Por outro lado, o fonoaudiólogo pode discutir com o paciente a respeito das causas da
disfonia. Quanto ao encaminhamento ao psicólogo ou psiquiatra, poucos autores
mencionaram como procedimento imediato, outros como um tratamento paralelo ou como
uma intervenção a ser feita após a remoção do sintoma vocal.
6 SUMMARY
Voice plasticity is showed in the individual differences as within the individual identity.

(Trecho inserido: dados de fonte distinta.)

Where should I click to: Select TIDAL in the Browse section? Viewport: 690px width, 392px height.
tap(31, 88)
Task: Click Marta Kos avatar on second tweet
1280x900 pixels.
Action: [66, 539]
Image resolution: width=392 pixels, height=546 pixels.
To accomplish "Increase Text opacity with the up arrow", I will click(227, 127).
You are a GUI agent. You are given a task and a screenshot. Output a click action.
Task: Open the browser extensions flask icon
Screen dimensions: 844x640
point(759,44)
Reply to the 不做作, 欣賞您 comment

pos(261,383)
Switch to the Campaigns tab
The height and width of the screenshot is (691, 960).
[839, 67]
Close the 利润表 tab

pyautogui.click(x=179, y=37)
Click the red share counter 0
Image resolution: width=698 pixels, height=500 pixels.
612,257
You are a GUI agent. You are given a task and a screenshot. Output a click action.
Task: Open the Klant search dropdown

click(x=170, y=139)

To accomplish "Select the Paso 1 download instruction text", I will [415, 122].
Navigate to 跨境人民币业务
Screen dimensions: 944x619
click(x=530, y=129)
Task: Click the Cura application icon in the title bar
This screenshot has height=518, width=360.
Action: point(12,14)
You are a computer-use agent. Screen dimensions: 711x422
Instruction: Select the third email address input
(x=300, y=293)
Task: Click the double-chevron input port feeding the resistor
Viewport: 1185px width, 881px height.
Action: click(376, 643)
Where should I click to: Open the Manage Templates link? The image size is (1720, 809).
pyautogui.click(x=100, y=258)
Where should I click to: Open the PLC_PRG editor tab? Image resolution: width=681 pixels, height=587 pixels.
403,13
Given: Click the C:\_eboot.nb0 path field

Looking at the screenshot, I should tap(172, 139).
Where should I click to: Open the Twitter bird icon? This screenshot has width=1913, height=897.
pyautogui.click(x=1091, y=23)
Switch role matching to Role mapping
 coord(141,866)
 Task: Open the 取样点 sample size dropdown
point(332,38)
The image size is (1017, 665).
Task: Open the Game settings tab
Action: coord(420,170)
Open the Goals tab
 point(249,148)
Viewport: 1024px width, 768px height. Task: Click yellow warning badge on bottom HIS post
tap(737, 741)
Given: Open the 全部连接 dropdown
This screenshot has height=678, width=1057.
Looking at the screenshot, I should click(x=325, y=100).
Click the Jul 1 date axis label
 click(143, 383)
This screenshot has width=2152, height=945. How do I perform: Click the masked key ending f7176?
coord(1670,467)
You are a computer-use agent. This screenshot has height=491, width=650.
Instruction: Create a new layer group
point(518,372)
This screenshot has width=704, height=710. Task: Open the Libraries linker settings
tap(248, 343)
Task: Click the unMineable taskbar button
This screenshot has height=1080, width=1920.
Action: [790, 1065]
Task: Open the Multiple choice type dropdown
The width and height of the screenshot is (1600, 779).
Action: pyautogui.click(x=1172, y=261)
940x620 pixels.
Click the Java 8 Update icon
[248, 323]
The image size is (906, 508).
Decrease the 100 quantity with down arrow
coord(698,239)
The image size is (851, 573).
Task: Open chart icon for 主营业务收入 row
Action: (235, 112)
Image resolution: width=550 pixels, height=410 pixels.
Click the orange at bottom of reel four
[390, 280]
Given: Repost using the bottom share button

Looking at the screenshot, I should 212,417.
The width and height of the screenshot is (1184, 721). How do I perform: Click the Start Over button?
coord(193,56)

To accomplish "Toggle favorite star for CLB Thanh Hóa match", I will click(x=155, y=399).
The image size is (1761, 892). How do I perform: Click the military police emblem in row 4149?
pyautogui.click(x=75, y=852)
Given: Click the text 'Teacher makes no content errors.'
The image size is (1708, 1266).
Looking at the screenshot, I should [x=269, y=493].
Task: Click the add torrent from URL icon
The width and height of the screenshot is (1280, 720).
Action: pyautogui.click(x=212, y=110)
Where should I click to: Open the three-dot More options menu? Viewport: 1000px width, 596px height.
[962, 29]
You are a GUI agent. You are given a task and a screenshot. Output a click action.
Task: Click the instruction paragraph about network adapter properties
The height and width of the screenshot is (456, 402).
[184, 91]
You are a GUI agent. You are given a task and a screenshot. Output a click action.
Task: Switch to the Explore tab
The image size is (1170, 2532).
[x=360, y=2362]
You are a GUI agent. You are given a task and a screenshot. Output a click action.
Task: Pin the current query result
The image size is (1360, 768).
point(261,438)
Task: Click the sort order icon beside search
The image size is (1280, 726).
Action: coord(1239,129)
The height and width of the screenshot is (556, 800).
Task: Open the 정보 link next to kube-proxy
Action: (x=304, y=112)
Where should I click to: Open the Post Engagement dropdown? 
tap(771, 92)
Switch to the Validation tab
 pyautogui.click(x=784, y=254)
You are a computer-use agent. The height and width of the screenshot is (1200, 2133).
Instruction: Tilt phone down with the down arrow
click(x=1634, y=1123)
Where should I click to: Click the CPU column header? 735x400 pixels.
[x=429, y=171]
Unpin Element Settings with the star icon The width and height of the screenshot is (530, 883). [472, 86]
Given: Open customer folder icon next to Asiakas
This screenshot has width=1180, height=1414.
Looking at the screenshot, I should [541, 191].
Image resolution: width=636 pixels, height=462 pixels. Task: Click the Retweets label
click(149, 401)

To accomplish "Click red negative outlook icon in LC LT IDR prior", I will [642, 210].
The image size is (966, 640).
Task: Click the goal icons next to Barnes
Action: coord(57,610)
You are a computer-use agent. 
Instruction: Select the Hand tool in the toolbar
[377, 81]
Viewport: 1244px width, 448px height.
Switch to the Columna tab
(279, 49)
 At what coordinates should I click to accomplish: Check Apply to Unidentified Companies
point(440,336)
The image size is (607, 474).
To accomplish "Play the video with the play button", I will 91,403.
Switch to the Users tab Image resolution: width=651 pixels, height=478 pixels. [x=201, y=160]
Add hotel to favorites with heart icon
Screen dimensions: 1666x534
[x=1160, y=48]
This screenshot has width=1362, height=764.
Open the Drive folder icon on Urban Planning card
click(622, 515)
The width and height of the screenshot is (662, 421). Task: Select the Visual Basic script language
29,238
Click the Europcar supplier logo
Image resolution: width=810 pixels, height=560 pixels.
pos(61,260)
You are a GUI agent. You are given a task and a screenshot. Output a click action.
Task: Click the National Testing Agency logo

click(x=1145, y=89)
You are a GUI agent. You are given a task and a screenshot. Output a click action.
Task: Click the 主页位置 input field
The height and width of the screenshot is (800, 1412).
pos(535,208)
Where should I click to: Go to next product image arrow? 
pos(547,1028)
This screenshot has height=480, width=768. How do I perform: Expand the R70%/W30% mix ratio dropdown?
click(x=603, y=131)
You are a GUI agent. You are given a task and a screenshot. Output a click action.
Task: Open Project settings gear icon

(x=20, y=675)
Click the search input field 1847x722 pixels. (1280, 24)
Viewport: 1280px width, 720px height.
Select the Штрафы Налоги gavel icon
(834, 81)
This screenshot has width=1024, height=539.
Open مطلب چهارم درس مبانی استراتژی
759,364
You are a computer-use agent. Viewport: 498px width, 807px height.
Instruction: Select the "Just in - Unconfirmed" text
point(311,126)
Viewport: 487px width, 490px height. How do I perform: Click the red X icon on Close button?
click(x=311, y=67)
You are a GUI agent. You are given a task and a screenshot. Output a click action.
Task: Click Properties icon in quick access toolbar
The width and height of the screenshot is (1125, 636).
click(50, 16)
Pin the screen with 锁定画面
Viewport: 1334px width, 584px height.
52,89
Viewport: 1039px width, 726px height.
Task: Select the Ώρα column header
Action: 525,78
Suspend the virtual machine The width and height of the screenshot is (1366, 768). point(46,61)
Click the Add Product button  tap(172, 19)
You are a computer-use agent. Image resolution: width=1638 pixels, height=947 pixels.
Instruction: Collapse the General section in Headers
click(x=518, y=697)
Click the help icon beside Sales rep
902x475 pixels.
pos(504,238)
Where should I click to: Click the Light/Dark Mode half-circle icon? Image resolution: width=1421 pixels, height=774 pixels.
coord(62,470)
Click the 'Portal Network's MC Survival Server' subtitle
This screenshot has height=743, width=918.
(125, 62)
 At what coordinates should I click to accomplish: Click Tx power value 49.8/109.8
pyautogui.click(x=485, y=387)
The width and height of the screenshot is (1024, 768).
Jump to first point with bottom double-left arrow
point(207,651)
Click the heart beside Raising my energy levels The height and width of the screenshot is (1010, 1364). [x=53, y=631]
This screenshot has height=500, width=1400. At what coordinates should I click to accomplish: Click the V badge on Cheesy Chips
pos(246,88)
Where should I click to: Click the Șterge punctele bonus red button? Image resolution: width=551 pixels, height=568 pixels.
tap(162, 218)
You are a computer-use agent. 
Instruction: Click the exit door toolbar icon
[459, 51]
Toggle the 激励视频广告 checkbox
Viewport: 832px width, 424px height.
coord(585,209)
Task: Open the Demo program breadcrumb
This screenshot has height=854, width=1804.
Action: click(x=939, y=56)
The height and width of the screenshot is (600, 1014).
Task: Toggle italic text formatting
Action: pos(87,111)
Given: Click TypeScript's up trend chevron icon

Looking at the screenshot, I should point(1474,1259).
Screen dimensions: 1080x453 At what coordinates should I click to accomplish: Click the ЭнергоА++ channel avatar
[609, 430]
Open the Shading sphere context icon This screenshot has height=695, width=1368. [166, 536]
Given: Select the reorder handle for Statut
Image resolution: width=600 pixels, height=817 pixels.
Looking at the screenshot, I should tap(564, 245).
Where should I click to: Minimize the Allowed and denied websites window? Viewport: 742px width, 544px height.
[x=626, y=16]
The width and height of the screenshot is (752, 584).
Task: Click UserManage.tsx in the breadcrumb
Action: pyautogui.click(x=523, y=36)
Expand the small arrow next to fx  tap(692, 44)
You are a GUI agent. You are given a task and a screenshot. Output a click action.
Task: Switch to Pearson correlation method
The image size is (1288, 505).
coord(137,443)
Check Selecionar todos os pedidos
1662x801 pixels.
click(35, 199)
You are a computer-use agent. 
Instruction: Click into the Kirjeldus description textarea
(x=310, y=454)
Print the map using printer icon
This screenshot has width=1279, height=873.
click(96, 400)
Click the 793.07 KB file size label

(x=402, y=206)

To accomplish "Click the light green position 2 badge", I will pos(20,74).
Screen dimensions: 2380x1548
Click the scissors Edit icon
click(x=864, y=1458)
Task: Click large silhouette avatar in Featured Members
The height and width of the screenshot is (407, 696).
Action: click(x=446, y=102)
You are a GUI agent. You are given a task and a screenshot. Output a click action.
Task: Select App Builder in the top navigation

The voice evinces the speaker’s physical, social, and psychological traits, and clearly
manifests any lack of balance in these areas. When a psychological unbalance occurs, whether
by fear, anger, depression, conflict in interpersonal relations, or conversion response, the
individual may unconsciously change it into a vocal symptom. As the authors in this study
have showed the functional-organic dichotomy is not simple. These factors interweave. But
when there is no physical or structural basis that justifies the individual’s voice disorder, and
his/her history reveals underlying psychic conflicts then we may think of psychogenic
dysphonia. This voice disorder provides various types of manifestation from conversion
mutism to dysphonia with major voice variability. The authors have mentioned that the
relations between voice symptom and the symbolism which it represents require deeper
investigations. In the appreciation of the subject with psychogenic dysphonia the authors have
highlighted the first interview as a way to know the subject’s history, and raise possible
causes. Concerning the voice therapy they disagreed as for the most adequate type of
approach. The symptomatic voice therapy acts on the voice mechanism, seeking to restore the
voice. On the other hand, the speechlanguage pathologist may discuss with the subject on the
dysphonia causes. Concerning deliverance to the psychologist or psychiatrist few authors
have mentioned it as immediate procedure, other few as parallel treatment or as intervention
to be performed after the voice symptom removal.